[Source records]
++++++
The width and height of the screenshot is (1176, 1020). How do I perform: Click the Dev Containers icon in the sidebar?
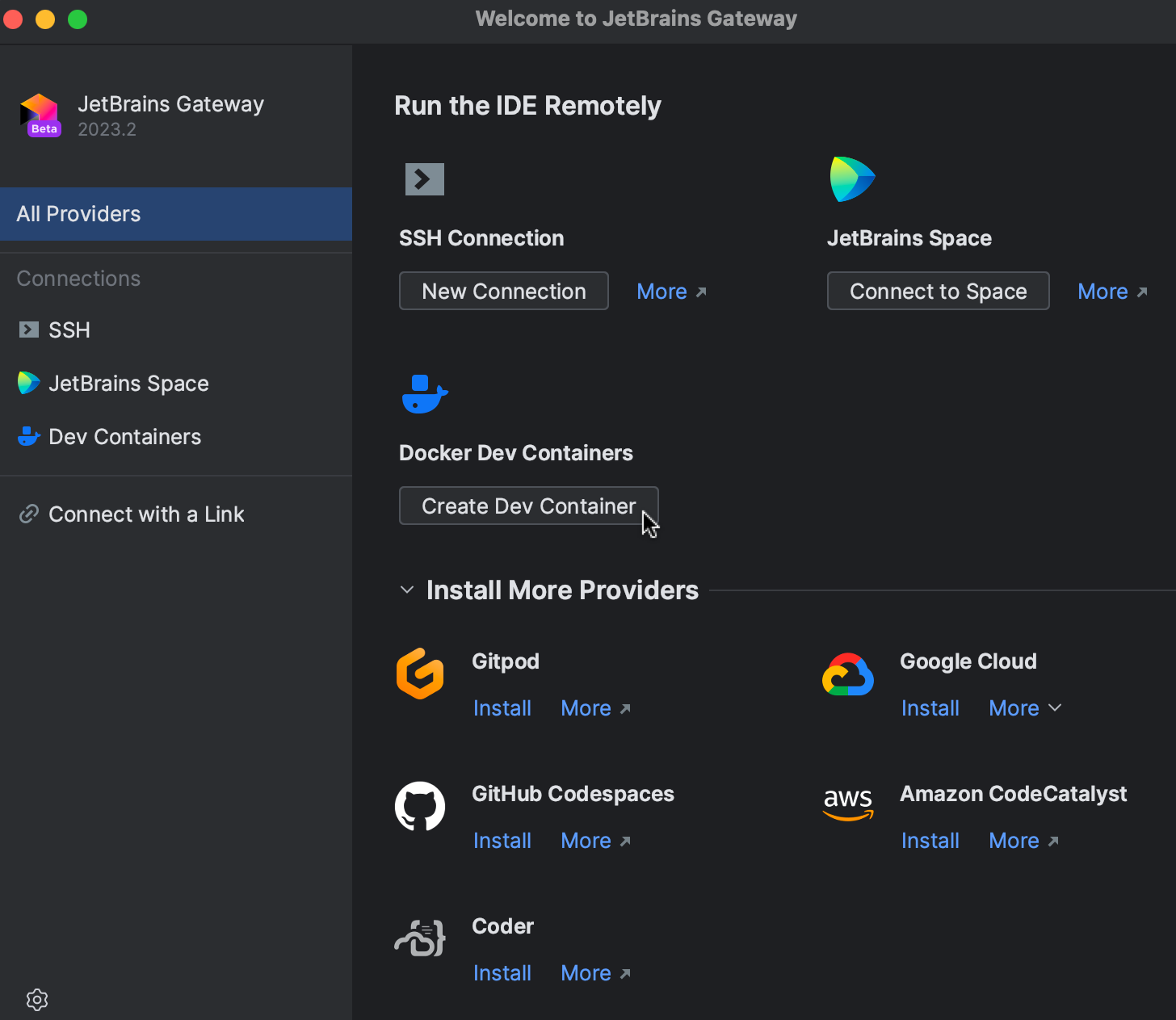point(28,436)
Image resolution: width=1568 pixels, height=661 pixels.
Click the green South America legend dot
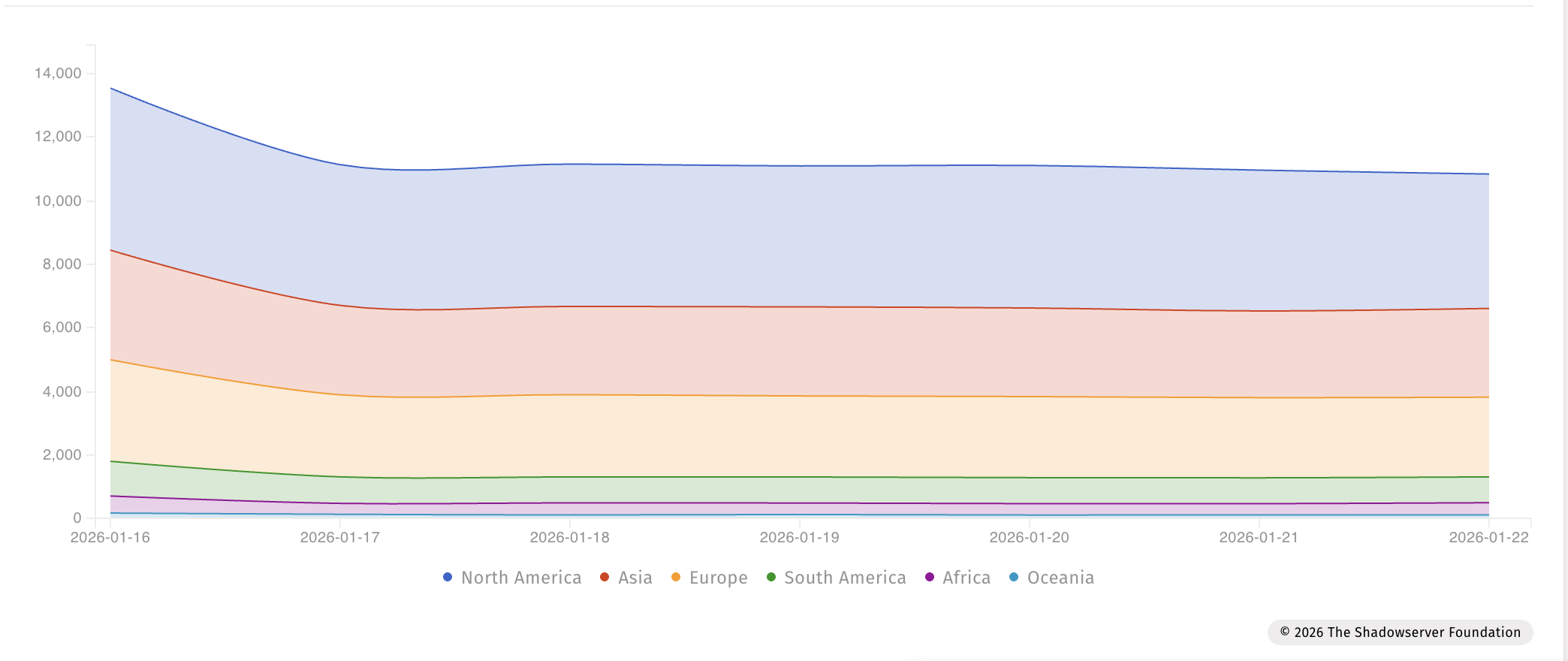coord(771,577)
++++++
What is being asked -> Turn every line of the rows above into a Markdown table with the columns "No." and "Row text," skipping blank lines. Leave the pictures out of the answer.

Solution to this problem ->
| No. | Row text |
|---|---|
| 1 | The width and height of the screenshot is (1176, 1020). How do I perform: Click the Dev Containers icon in the sidebar? |
| 2 | point(28,436) |
| 3 | Image resolution: width=1568 pixels, height=661 pixels. |
| 4 | Click the green South America legend dot |
| 5 | coord(771,577) |